Task instructions »
After locating the line with "This screenshot has height=812, width=1081." in the data that follows, return it and every later line exactly, up to and including the line with "Pin the Run".

^^^^^^^^^^^^^^^^

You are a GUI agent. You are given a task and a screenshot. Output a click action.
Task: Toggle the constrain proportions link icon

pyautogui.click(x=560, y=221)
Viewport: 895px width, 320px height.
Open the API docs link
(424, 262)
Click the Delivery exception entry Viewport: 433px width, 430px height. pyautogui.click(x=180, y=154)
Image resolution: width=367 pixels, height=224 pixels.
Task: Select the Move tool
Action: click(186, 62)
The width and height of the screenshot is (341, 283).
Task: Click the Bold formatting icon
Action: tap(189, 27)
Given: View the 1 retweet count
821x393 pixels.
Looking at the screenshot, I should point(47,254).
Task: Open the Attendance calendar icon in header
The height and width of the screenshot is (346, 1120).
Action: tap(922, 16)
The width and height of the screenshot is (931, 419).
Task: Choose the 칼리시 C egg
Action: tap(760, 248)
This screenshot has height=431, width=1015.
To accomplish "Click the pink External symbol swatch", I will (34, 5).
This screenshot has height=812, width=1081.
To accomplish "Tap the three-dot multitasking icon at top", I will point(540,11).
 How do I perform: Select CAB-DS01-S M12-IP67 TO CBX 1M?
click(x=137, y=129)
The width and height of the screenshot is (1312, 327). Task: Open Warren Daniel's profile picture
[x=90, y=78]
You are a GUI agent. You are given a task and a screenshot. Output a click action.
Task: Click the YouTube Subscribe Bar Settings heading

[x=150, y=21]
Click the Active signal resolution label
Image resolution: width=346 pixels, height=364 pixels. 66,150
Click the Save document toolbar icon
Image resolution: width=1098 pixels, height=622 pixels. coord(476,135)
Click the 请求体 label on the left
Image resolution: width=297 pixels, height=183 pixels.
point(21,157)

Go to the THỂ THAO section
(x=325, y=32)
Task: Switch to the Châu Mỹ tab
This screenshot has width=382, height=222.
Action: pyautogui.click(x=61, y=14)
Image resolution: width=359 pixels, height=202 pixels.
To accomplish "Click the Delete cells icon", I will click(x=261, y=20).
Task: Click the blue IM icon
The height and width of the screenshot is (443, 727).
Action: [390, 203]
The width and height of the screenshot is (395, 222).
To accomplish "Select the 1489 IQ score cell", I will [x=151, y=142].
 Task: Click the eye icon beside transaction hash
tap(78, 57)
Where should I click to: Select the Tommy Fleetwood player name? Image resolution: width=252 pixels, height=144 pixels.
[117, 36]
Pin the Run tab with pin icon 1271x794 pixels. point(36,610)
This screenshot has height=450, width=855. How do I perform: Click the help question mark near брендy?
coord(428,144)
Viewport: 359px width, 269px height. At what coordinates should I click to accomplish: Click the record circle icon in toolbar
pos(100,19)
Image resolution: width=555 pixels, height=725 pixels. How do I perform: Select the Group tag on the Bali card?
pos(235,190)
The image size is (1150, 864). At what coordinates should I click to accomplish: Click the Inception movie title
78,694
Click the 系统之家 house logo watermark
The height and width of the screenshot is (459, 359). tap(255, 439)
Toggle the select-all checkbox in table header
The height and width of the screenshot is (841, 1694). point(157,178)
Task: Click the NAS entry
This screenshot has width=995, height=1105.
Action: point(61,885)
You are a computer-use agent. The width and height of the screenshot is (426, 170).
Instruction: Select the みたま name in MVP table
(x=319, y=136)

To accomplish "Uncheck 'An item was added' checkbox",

^^^^^^^^^^^^^^^^

Exercise output »
This screenshot has height=812, width=1081.
To accomplish "Tap the three-dot multitasking icon at top", I will point(540,11).
 How do I perform: Select CAB-DS01-S M12-IP67 TO CBX 1M?
click(x=137, y=129)
The width and height of the screenshot is (1312, 327). Task: Open Warren Daniel's profile picture
[x=90, y=78]
You are a GUI agent. You are given a task and a screenshot. Output a click action.
Task: Click the YouTube Subscribe Bar Settings heading

[x=150, y=21]
Click the Active signal resolution label
Image resolution: width=346 pixels, height=364 pixels. 66,150
Click the Save document toolbar icon
Image resolution: width=1098 pixels, height=622 pixels. coord(476,135)
Click the 请求体 label on the left
Image resolution: width=297 pixels, height=183 pixels.
point(21,157)

Go to the THỂ THAO section
(x=325, y=32)
Task: Switch to the Châu Mỹ tab
This screenshot has width=382, height=222.
Action: pyautogui.click(x=61, y=14)
Image resolution: width=359 pixels, height=202 pixels.
To accomplish "Click the Delete cells icon", I will click(x=261, y=20).
Task: Click the blue IM icon
The height and width of the screenshot is (443, 727).
Action: [390, 203]
The width and height of the screenshot is (395, 222).
To accomplish "Select the 1489 IQ score cell", I will [x=151, y=142].
 Task: Click the eye icon beside transaction hash
tap(78, 57)
Where should I click to: Select the Tommy Fleetwood player name? Image resolution: width=252 pixels, height=144 pixels.
[117, 36]
Pin the Run tab with pin icon 1271x794 pixels. point(36,610)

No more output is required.